[EXERCISE DATA — start]

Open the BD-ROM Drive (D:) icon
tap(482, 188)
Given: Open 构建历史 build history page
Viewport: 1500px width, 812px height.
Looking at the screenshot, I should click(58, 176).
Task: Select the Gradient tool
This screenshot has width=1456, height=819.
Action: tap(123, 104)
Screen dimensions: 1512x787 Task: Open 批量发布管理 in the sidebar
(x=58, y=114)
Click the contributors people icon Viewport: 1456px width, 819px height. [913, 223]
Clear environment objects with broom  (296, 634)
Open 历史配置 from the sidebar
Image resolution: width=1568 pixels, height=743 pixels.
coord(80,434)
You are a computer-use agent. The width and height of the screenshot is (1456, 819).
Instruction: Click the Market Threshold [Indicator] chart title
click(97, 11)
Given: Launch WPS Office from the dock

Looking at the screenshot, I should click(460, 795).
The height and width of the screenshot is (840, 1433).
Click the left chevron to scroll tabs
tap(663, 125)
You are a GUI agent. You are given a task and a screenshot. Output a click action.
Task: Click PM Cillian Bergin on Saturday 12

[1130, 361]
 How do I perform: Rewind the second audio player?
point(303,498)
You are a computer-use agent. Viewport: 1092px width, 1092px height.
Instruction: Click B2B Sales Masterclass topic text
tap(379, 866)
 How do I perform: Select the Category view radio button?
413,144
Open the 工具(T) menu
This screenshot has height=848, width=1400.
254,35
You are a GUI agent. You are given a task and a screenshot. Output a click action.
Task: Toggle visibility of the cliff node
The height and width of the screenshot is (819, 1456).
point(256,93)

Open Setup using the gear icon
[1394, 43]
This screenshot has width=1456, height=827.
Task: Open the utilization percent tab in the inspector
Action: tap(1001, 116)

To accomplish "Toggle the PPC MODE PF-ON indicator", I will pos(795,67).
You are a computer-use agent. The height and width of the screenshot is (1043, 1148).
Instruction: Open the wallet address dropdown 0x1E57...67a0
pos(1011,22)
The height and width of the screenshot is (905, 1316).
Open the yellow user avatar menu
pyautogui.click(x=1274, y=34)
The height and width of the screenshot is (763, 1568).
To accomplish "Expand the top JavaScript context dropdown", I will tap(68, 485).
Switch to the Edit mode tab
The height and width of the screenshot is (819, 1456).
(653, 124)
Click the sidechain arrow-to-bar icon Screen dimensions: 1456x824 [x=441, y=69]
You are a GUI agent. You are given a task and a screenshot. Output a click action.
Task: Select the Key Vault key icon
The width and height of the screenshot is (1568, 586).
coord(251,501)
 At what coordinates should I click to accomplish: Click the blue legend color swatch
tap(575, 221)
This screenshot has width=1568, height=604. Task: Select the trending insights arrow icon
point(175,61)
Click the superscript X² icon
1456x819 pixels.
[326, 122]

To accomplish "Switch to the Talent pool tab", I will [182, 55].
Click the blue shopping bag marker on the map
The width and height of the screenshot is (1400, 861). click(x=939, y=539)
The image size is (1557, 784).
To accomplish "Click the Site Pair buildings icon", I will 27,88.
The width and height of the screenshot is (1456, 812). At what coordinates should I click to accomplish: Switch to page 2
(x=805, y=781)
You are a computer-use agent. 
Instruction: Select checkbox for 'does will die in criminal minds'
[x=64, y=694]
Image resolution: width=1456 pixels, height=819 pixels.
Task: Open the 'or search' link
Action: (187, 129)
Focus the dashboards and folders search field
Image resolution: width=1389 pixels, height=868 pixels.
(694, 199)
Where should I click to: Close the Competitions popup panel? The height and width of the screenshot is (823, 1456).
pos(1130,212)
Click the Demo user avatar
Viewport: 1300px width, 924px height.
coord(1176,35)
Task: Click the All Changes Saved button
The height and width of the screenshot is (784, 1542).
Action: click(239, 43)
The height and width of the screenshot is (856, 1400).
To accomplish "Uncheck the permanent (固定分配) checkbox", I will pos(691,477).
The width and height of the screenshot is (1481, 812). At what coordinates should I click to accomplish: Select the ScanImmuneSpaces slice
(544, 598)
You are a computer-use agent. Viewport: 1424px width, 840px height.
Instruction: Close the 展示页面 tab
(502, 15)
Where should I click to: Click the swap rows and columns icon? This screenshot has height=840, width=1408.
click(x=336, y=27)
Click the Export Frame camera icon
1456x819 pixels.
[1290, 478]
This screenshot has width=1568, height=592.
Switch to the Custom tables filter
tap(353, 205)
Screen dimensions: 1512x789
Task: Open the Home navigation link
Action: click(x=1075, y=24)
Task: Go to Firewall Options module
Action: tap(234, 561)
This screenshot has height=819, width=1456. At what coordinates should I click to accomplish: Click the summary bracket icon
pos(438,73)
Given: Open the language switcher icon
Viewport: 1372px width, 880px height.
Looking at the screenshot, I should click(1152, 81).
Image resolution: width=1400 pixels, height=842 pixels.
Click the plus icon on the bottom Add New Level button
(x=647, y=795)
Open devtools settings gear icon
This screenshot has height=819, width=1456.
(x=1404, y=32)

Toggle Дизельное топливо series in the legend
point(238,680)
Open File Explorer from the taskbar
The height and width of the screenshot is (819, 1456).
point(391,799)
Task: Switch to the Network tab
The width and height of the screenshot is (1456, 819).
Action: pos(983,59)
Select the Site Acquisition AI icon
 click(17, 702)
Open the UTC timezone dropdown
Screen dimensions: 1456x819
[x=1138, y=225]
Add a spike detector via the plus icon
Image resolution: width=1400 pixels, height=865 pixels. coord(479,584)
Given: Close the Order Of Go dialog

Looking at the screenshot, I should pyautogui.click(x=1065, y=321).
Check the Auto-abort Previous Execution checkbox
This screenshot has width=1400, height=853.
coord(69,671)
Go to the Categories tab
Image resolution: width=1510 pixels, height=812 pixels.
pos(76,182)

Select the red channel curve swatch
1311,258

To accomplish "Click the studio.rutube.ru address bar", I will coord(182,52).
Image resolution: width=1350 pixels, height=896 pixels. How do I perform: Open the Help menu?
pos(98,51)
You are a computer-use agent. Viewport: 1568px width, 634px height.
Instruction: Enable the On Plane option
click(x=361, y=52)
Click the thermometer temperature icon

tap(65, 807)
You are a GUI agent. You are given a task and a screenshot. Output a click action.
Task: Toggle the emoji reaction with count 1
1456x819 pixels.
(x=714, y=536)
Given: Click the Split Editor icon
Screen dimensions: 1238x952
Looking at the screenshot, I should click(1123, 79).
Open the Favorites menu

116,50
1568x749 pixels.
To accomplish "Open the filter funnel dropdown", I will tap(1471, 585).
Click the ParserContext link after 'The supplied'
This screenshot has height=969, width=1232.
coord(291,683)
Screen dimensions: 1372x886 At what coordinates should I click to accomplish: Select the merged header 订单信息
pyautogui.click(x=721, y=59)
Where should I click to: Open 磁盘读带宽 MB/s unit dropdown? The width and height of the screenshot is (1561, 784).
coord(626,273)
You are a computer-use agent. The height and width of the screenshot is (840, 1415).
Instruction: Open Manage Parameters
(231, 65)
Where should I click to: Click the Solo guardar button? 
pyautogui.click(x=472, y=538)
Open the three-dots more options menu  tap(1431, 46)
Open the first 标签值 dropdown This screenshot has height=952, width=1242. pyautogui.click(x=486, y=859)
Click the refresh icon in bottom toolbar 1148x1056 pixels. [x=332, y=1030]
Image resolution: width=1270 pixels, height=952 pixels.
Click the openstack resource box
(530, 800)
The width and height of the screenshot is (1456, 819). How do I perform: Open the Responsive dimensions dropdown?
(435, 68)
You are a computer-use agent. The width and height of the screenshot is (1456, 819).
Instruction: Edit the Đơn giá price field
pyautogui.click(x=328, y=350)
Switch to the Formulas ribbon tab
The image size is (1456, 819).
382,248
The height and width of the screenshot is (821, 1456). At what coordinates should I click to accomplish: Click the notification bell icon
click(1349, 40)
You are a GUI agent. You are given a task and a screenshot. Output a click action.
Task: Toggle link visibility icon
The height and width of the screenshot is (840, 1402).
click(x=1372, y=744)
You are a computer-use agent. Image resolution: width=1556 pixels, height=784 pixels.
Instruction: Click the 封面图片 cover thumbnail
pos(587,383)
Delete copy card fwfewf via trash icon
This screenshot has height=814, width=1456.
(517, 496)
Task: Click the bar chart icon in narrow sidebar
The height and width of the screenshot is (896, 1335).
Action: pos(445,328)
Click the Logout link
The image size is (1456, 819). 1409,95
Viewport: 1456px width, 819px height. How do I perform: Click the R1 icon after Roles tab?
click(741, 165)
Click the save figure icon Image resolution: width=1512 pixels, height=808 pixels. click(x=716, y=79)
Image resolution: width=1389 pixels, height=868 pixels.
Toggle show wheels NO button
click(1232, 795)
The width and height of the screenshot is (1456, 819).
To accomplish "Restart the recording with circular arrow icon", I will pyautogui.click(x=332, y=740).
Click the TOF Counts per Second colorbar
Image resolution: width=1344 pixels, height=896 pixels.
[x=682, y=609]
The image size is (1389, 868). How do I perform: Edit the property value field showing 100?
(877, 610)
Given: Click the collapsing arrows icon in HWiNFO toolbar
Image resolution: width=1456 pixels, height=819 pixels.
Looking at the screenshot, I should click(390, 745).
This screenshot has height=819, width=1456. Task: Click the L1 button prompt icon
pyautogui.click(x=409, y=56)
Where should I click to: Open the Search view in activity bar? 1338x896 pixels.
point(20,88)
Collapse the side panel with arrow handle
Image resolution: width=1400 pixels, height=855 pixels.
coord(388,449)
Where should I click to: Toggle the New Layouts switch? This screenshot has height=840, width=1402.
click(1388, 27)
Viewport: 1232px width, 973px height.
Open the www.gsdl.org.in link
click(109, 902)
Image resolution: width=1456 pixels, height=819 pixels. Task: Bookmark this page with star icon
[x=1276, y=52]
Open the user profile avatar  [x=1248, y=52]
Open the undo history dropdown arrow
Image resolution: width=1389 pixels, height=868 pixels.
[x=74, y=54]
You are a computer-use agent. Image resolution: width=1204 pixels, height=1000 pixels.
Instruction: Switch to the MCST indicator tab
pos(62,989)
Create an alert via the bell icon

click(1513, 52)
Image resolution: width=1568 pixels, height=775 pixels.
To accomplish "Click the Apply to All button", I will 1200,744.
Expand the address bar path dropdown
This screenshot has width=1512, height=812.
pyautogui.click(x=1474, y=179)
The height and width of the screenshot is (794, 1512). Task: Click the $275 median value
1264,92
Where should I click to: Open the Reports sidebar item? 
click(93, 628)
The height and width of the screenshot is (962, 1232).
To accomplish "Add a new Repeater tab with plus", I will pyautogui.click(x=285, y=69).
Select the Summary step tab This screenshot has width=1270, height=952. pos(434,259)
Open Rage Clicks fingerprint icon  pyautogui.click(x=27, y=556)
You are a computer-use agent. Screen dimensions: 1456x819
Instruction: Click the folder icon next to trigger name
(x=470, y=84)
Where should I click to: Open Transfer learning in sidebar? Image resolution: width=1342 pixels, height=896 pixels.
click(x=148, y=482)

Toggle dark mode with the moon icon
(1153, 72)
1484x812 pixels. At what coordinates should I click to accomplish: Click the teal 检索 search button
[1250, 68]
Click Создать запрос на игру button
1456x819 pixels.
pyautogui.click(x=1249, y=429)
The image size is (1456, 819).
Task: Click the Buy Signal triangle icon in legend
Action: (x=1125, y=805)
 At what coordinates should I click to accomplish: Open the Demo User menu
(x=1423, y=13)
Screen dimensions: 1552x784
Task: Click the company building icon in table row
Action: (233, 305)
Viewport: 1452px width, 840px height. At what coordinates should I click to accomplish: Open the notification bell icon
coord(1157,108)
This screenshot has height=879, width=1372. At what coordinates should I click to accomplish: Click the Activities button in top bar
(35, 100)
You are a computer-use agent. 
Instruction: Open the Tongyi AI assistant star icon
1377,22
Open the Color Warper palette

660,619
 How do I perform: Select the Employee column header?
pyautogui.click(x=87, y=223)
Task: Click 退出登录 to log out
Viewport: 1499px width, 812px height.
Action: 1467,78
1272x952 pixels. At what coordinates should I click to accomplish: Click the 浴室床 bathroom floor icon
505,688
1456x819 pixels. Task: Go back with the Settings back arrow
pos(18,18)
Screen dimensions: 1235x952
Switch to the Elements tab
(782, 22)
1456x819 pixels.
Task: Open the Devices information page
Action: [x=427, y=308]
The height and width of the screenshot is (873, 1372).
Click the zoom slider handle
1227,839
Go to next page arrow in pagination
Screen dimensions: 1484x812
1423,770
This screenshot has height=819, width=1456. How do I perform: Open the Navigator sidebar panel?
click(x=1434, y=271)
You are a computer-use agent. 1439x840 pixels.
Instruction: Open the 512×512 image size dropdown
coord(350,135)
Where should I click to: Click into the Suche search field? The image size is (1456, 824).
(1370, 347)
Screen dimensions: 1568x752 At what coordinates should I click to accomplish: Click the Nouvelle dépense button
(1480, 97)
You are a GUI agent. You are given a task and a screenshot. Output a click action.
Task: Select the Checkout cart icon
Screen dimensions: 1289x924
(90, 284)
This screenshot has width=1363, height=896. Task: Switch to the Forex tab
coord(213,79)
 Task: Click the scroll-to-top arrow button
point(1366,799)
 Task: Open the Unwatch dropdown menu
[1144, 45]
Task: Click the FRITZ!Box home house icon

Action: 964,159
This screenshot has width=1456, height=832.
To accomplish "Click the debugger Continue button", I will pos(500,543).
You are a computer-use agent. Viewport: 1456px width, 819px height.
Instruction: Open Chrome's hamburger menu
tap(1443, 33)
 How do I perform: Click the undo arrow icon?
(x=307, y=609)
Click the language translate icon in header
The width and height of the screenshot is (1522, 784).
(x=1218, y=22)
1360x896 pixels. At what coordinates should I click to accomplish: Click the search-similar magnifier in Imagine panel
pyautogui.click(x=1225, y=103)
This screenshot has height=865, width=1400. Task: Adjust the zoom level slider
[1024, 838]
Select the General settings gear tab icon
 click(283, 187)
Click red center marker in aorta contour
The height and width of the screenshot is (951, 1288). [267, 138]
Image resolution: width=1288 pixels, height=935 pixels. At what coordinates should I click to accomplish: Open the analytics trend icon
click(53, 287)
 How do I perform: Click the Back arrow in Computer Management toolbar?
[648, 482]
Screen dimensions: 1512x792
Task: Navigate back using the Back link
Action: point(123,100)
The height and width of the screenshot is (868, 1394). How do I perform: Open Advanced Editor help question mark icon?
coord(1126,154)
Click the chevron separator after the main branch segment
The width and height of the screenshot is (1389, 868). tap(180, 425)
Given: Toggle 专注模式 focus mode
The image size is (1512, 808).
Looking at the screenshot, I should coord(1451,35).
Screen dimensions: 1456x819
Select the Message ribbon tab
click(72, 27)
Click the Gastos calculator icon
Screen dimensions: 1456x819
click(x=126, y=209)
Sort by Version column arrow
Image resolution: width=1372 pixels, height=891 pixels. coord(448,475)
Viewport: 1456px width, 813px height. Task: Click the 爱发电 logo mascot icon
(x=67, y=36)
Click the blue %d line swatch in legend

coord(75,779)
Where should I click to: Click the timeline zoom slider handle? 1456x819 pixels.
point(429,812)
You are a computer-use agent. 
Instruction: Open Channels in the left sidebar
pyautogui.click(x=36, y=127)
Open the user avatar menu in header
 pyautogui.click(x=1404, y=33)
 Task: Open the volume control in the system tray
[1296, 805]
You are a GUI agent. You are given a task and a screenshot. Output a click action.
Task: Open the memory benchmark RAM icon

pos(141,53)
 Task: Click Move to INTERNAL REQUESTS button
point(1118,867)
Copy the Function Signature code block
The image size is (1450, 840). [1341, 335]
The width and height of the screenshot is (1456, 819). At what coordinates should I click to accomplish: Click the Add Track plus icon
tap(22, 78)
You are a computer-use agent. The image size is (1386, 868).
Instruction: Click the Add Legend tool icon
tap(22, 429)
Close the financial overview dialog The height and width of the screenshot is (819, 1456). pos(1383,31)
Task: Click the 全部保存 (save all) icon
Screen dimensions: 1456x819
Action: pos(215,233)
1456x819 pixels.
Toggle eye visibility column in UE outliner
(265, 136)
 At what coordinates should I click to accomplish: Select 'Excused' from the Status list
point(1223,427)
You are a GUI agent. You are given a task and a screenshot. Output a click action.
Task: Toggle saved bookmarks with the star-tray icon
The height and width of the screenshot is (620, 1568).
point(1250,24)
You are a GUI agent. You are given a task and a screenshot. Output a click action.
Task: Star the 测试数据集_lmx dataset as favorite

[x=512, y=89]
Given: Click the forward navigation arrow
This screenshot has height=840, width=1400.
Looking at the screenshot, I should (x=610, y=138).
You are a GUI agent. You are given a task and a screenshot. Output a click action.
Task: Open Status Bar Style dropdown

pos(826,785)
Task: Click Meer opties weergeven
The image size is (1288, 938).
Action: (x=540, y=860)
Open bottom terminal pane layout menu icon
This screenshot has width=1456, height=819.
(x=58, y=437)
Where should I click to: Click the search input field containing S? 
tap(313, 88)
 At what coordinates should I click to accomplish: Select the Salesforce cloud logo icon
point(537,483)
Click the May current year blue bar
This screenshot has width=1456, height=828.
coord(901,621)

[EXERCISE DATA — finish]

## YOUR TASK
Starting at the line above that contains "Check the Auto-abort", repeat each line exactly up to and including the line that contains "Task: Toggle the emoji reaction with count 1", and stop there.

## EXERCISE RESPONSE
Check the Auto-abort Previous Execution checkbox
This screenshot has width=1400, height=853.
coord(69,671)
Go to the Categories tab
Image resolution: width=1510 pixels, height=812 pixels.
pos(76,182)

Select the red channel curve swatch
1311,258

To accomplish "Click the studio.rutube.ru address bar", I will coord(182,52).
Image resolution: width=1350 pixels, height=896 pixels. How do I perform: Open the Help menu?
pos(98,51)
You are a computer-use agent. Viewport: 1568px width, 634px height.
Instruction: Enable the On Plane option
click(x=361, y=52)
Click the thermometer temperature icon

tap(65, 807)
You are a GUI agent. You are given a task and a screenshot. Output a click action.
Task: Toggle the emoji reaction with count 1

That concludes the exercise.